Pixel coordinate grounding data:
───
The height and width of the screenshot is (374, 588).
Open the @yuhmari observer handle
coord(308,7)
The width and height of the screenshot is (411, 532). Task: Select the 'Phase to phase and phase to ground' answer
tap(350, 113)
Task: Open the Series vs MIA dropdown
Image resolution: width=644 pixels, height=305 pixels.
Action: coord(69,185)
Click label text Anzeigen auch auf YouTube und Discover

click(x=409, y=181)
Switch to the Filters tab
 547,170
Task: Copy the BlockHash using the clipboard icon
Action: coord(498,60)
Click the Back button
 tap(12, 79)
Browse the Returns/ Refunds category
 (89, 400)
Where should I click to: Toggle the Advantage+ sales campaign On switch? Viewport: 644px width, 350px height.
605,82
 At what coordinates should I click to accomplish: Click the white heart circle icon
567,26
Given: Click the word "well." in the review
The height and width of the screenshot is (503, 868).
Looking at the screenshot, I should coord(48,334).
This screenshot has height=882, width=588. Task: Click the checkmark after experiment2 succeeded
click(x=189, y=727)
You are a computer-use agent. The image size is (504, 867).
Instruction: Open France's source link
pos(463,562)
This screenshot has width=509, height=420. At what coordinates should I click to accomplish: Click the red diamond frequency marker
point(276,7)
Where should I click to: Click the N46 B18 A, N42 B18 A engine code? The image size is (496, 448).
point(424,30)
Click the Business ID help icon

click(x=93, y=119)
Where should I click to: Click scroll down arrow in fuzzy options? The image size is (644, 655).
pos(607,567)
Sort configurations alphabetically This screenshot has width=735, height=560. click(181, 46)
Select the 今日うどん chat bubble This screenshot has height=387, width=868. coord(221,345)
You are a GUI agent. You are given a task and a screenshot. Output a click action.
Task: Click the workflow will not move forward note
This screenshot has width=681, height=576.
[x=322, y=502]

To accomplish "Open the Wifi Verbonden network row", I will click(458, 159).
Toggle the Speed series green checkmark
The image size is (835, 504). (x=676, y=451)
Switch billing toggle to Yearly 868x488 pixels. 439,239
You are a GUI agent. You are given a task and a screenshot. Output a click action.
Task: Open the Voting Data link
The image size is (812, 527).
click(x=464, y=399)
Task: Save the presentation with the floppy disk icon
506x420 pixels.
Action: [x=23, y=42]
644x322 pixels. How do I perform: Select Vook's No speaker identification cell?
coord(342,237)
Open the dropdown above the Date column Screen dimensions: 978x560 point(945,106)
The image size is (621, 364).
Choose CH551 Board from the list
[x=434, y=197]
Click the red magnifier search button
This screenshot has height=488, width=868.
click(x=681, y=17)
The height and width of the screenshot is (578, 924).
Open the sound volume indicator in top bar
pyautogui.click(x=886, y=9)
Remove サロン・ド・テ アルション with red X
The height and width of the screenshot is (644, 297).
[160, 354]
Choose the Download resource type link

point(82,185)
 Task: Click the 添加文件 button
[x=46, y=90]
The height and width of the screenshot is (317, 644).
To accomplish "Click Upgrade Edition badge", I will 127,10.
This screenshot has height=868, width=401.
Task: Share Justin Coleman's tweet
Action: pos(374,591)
───
Task requirements >> Return all of the data precisely as it appears.

Output of the exercise >>
The height and width of the screenshot is (374, 588).
Open the @yuhmari observer handle
coord(308,7)
The width and height of the screenshot is (411, 532). Task: Select the 'Phase to phase and phase to ground' answer
tap(350, 113)
Task: Open the Series vs MIA dropdown
Image resolution: width=644 pixels, height=305 pixels.
Action: coord(69,185)
Click label text Anzeigen auch auf YouTube und Discover

click(x=409, y=181)
Switch to the Filters tab
 547,170
Task: Copy the BlockHash using the clipboard icon
Action: coord(498,60)
Click the Back button
 tap(12, 79)
Browse the Returns/ Refunds category
 (89, 400)
Where should I click to: Toggle the Advantage+ sales campaign On switch? Viewport: 644px width, 350px height.
605,82
 At what coordinates should I click to accomplish: Click the white heart circle icon
567,26
Given: Click the word "well." in the review
The height and width of the screenshot is (503, 868).
Looking at the screenshot, I should coord(48,334).
This screenshot has height=882, width=588. Task: Click the checkmark after experiment2 succeeded
click(x=189, y=727)
You are a computer-use agent. The image size is (504, 867).
Instruction: Open France's source link
pos(463,562)
This screenshot has width=509, height=420. At what coordinates should I click to accomplish: Click the red diamond frequency marker
point(276,7)
Where should I click to: Click the N46 B18 A, N42 B18 A engine code? The image size is (496, 448).
point(424,30)
Click the Business ID help icon

click(x=93, y=119)
Where should I click to: Click scroll down arrow in fuzzy options? The image size is (644, 655).
pos(607,567)
Sort configurations alphabetically This screenshot has width=735, height=560. click(181, 46)
Select the 今日うどん chat bubble This screenshot has height=387, width=868. coord(221,345)
You are a GUI agent. You are given a task and a screenshot. Output a click action.
Task: Click the workflow will not move forward note
This screenshot has width=681, height=576.
[x=322, y=502]

To accomplish "Open the Wifi Verbonden network row", I will click(458, 159).
Toggle the Speed series green checkmark
The image size is (835, 504). (x=676, y=451)
Switch billing toggle to Yearly 868x488 pixels. 439,239
You are a GUI agent. You are given a task and a screenshot. Output a click action.
Task: Open the Voting Data link
The image size is (812, 527).
click(x=464, y=399)
Task: Save the presentation with the floppy disk icon
506x420 pixels.
Action: [x=23, y=42]
644x322 pixels. How do I perform: Select Vook's No speaker identification cell?
coord(342,237)
Open the dropdown above the Date column Screen dimensions: 978x560 point(945,106)
The image size is (621, 364).
Choose CH551 Board from the list
[x=434, y=197]
Click the red magnifier search button
This screenshot has height=488, width=868.
click(x=681, y=17)
The height and width of the screenshot is (578, 924).
Open the sound volume indicator in top bar
pyautogui.click(x=886, y=9)
Remove サロン・ド・テ アルション with red X
The height and width of the screenshot is (644, 297).
[160, 354]
Choose the Download resource type link

point(82,185)
 Task: Click the 添加文件 button
[x=46, y=90]
The height and width of the screenshot is (317, 644).
To accomplish "Click Upgrade Edition badge", I will 127,10.
This screenshot has height=868, width=401.
Task: Share Justin Coleman's tweet
Action: pos(374,591)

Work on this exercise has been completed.